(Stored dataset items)

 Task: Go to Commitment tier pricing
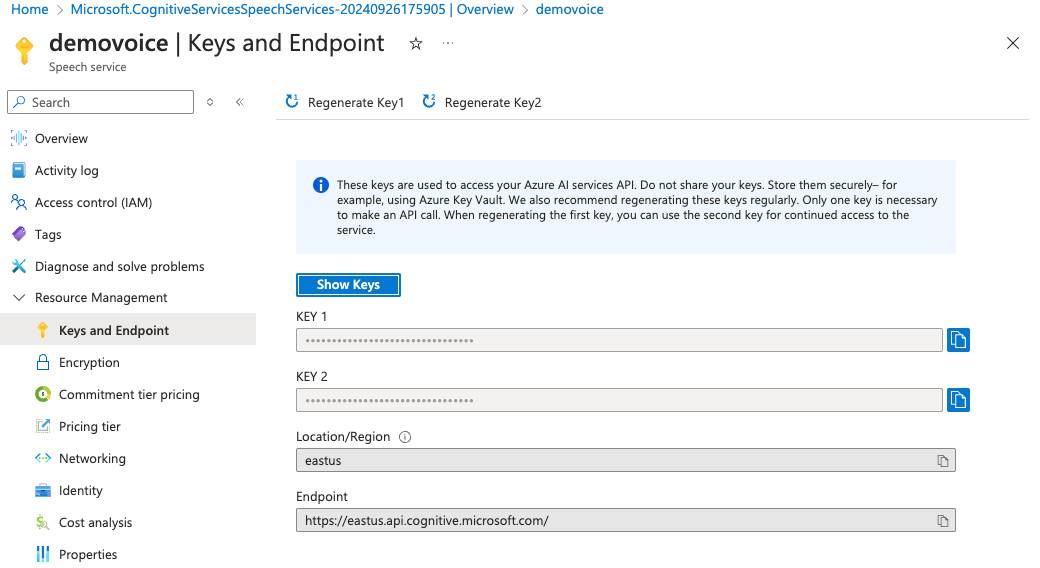tap(129, 395)
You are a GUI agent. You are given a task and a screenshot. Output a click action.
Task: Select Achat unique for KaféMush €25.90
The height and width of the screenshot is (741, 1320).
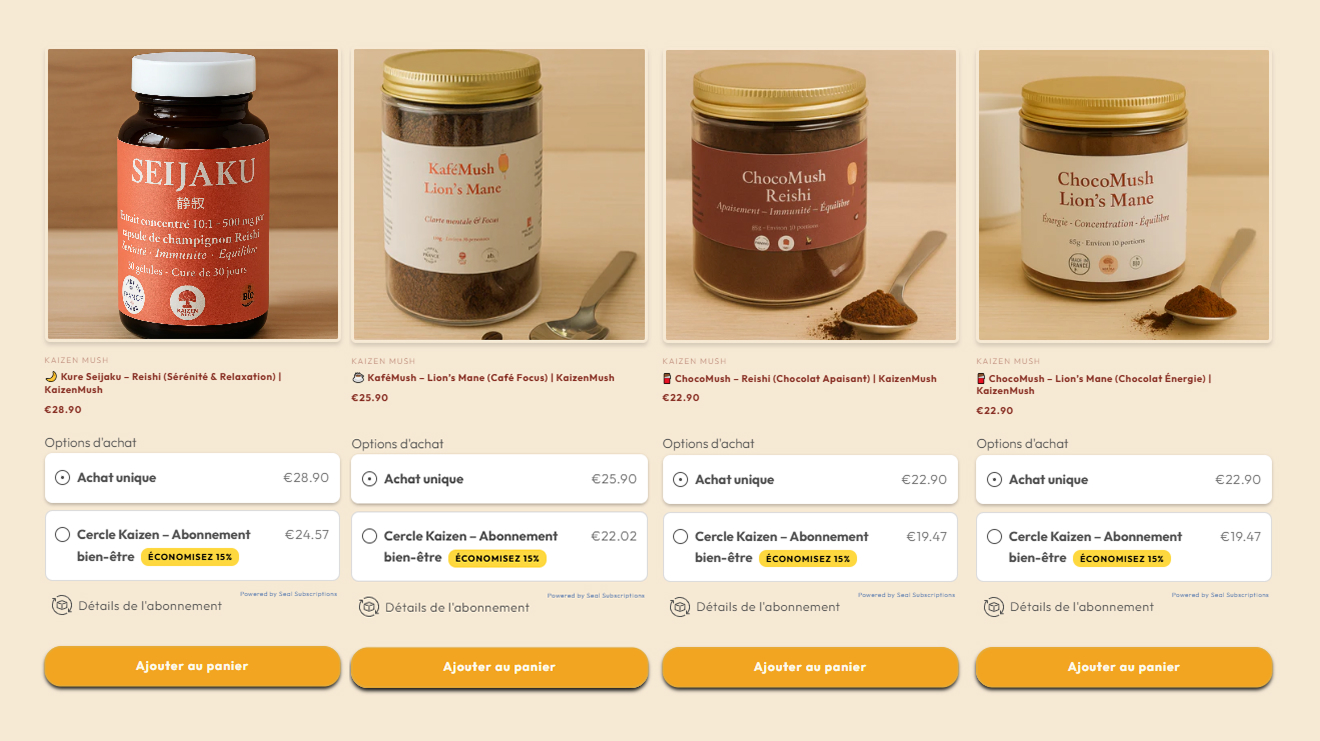click(x=499, y=479)
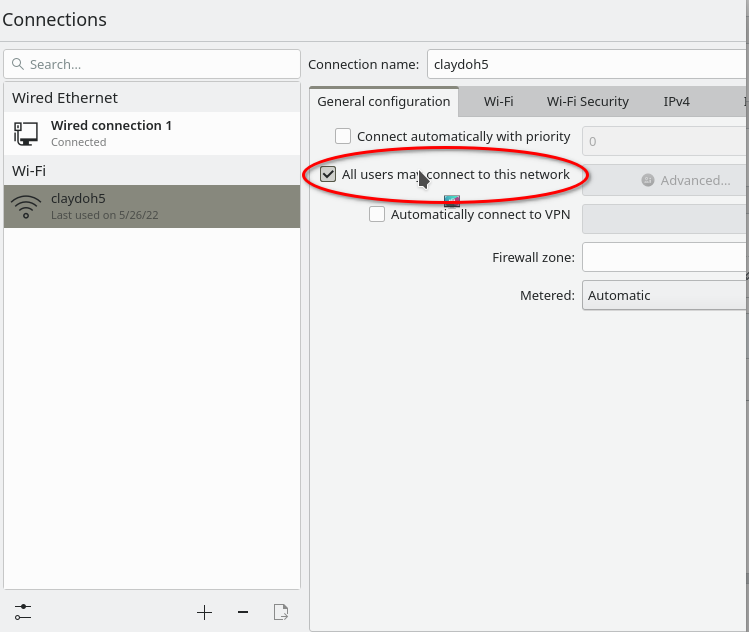Open the VPN selection dropdown
This screenshot has height=632, width=749.
pos(665,218)
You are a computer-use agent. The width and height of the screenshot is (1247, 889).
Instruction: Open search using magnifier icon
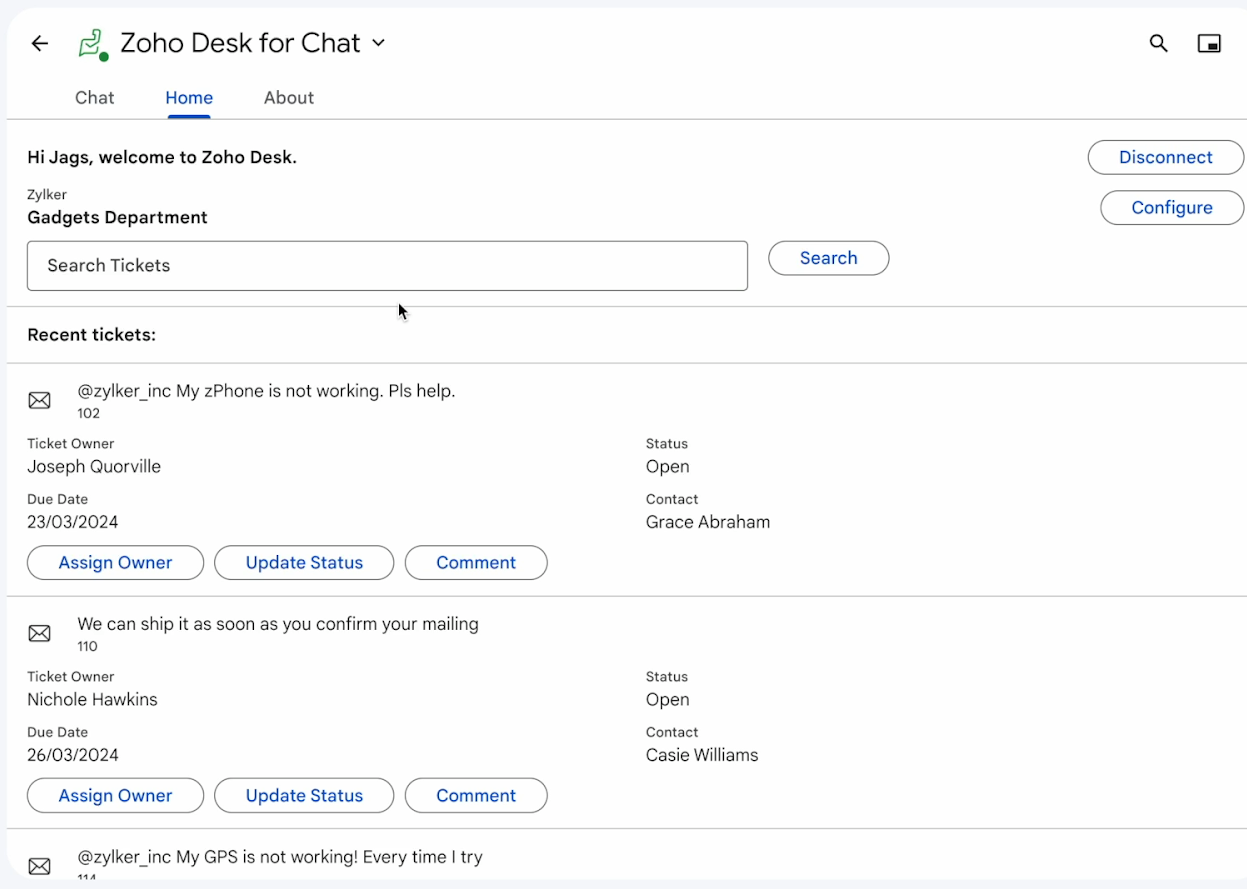(x=1158, y=43)
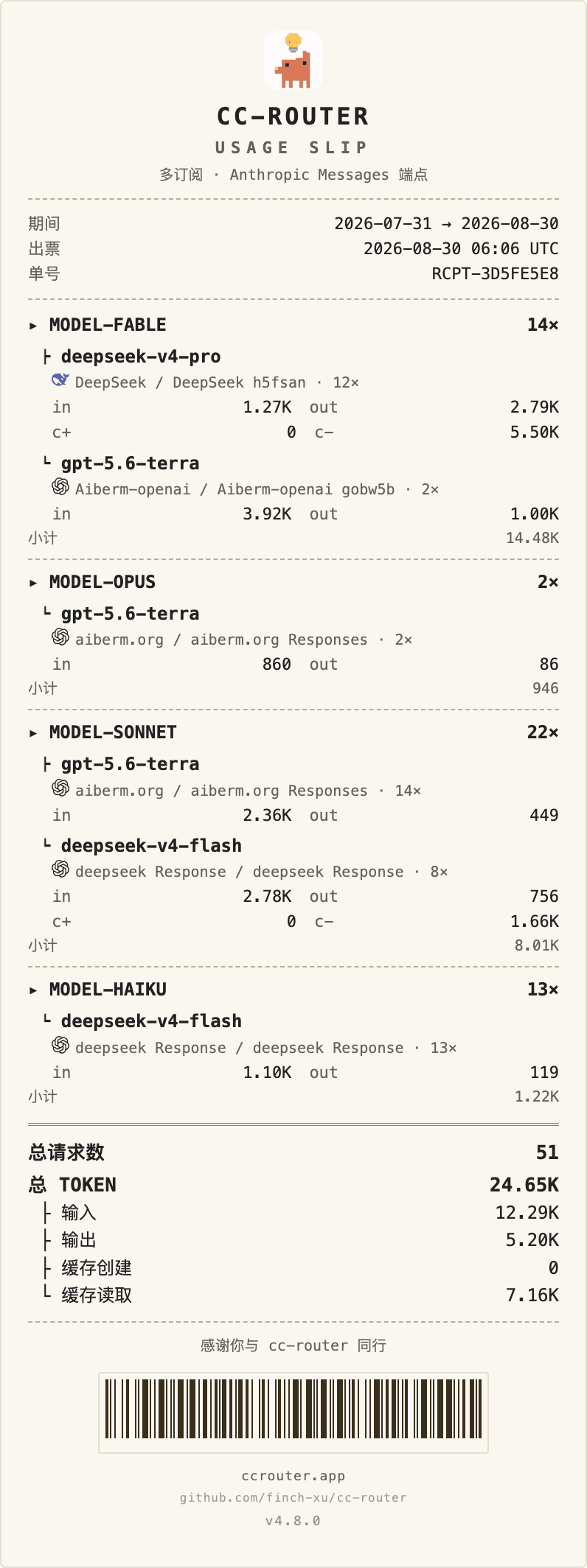
Task: Select deepseek-v4-flash under MODEL-HAIKU
Action: point(151,1021)
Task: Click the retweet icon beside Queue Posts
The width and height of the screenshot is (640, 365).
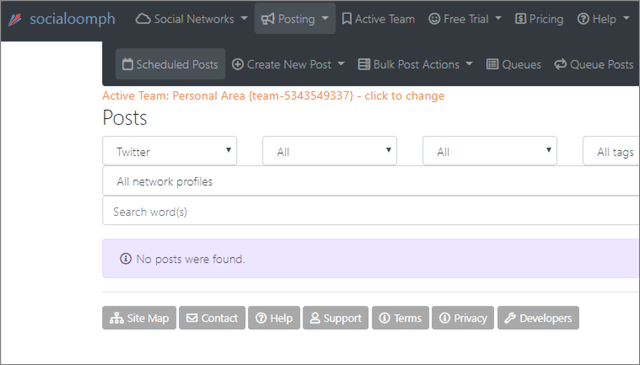Action: coord(560,64)
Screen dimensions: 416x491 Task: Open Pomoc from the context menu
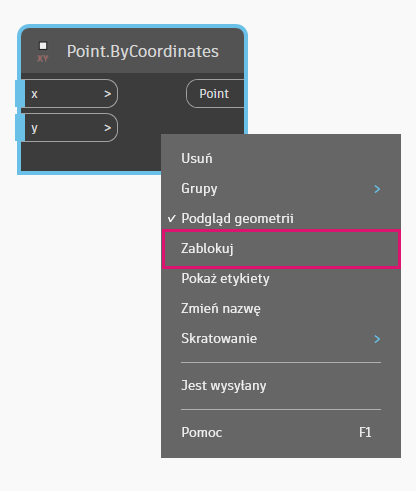(281, 432)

**Exercise prompt**
Edit the lines from the one containing "You are a computer-use" through the end of the records, replacing "magnifier" with "magnifying glass" and leaving everything else unchanged. Omit the pictures from your answer.

**Answer for the task**
You are a computer-use agent. The width and height of the screenshot is (1247, 889).
Instruction: Open search using magnifying glass icon
(x=1158, y=43)
Task: Select deepseek-v4-flash under MODEL-HAIKU
Action: point(151,1021)
Task: Click the retweet icon beside Queue Posts
The width and height of the screenshot is (640, 365).
Action: coord(560,64)
Screen dimensions: 416x491 Task: Open Pomoc from the context menu
(281, 432)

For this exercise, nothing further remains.